§ **WHAT TO PRODUCE**
Below are records; copy every line in them that holds the word "agent".

Stored records:

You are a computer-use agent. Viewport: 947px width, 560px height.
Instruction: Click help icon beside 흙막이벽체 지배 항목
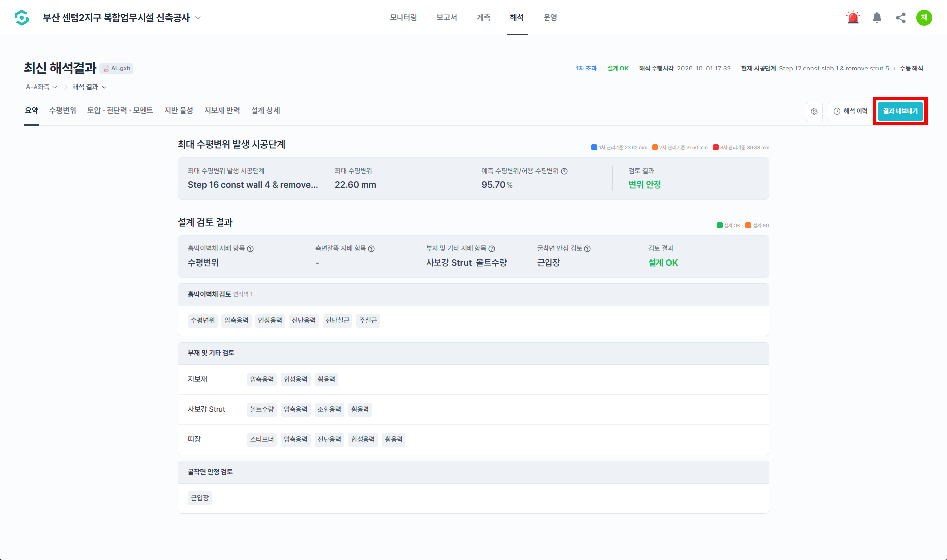click(x=250, y=249)
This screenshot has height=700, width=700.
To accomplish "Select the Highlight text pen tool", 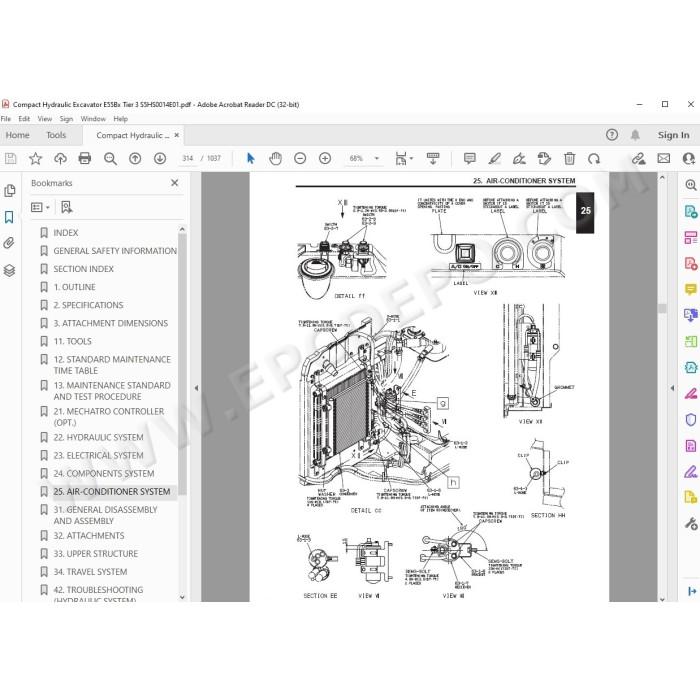I will 495,158.
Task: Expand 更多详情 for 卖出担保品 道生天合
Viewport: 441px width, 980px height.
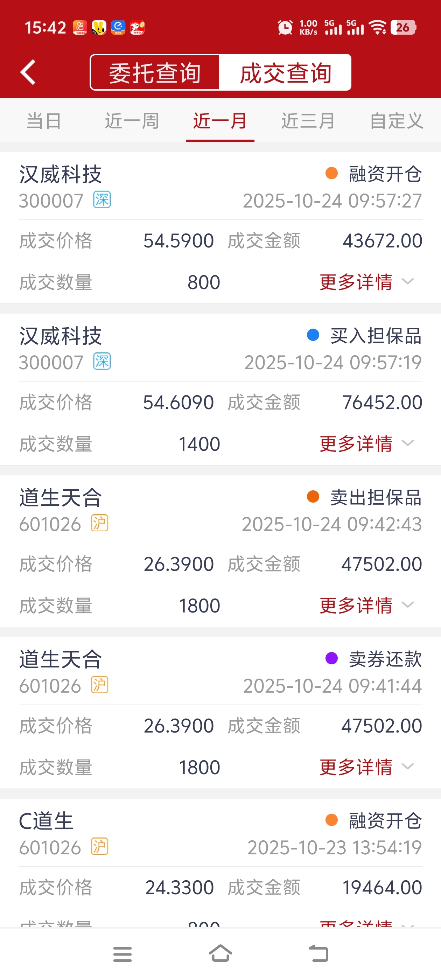Action: (366, 605)
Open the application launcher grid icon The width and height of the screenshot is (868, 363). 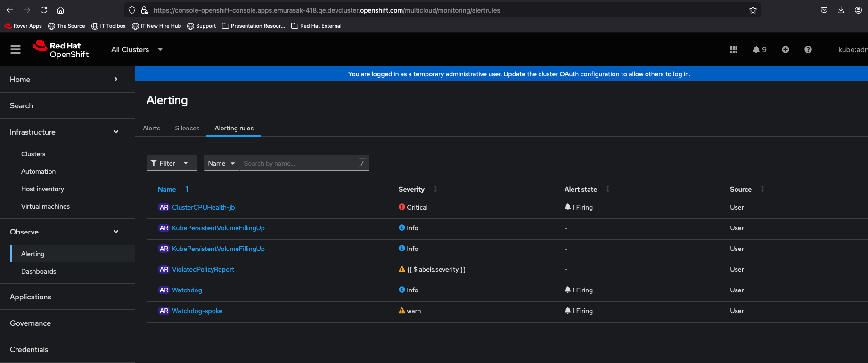[734, 49]
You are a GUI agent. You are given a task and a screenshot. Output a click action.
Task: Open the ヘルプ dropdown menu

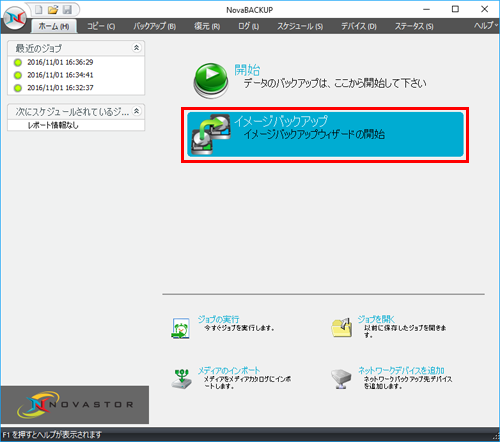click(486, 26)
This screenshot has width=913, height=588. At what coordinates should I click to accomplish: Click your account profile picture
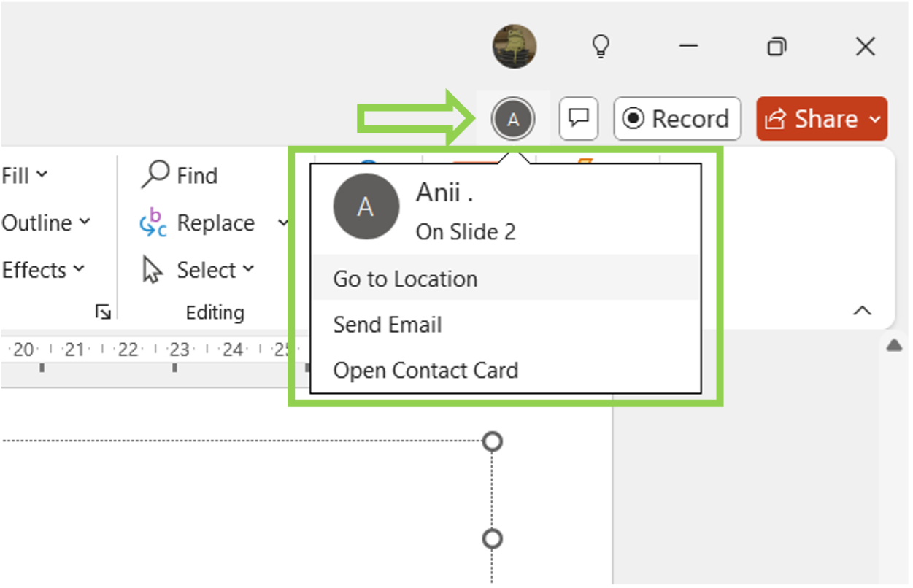(515, 47)
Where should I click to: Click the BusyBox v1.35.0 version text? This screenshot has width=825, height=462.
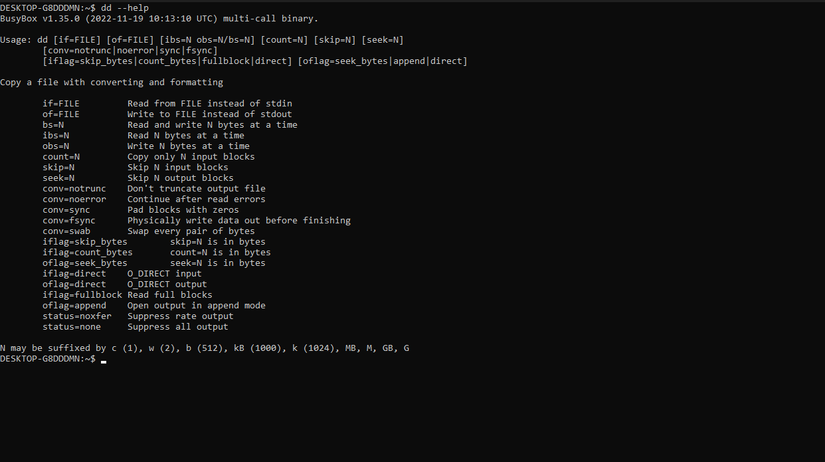pyautogui.click(x=42, y=18)
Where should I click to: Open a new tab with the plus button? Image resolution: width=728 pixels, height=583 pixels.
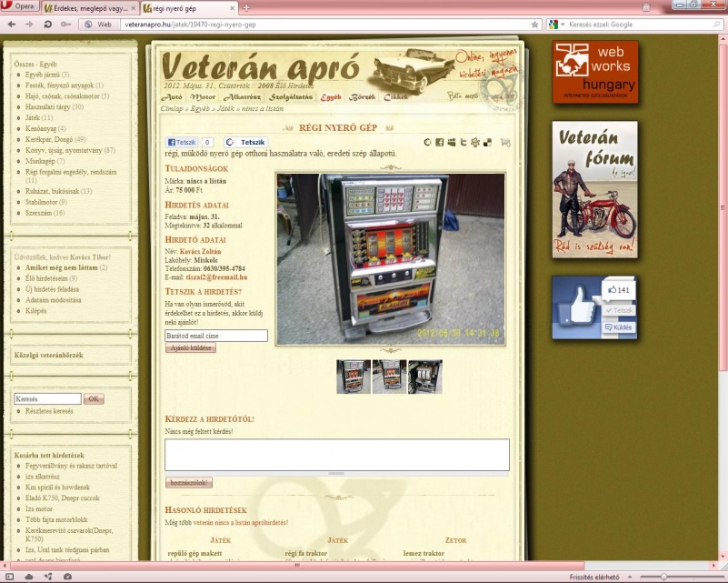tap(246, 7)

§ **RESPONSE FOR THIS EXERCISE**
You are a computer-use agent. Viewport: 947px width, 560px height.
You are a GUI agent. You are given a task and a screenshot. Output a click action.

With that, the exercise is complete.